Needless to say, increasing the precision of an estimate will lower the accuracy. To increase accuracy, you need to do research: you need to actually prove things. For highly predictable and repeatable tasks, then you have little research to do. If I'm building a house, of a set plan, then the only research that has to be done is to check the soil conditions to see what kind of foundation I need. After that, I can have a highly accurate and precise estimate.
Research takes time. The amount of time it takes relates to the novelty and complexity of the task.
When you estimate, you typically break a task down into several chunks. These chunks themselves will be easy to estimate. Then you add them up and say you're done. But this effects precision and accuracy.

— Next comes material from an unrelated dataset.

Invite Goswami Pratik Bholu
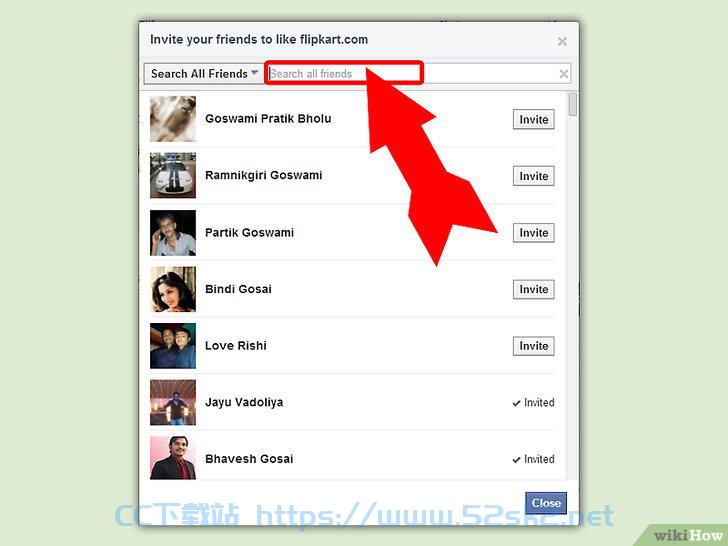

Given a fixed quantity of time, you can end up with an accurate estimate or a precise estimate. The accurate one will be wide. The precise one will be narrow. They will probably both be useless. 🙂
Express estimates with _both_ accuracy and precision confidence. Rather than saying that feature X will cost $100,000 +/- 10%, say you have 90% confidence that it will. Give some hints as to whether it is likely to be over or under if you’re wrong.
Focus on breaking estimates down into small tasks. Develop these tasks incrementally. As the the tasks get built, adjust the remaining estimate. Compare the accuracy of the estimate with the actual value. Learn!
If you can not give an estimate that is confident, don’t. If the business doesn’t like that, explain that you need more time. Ideally, invest that time by developing the sub-tasks in an incremental fashion.
Pay attention to your “confidence” estimate. If you regularly say you have a 50% confidence in an estimate, then you should be wrong about half the time. If you are only wrong a third of the time, then something is wrong.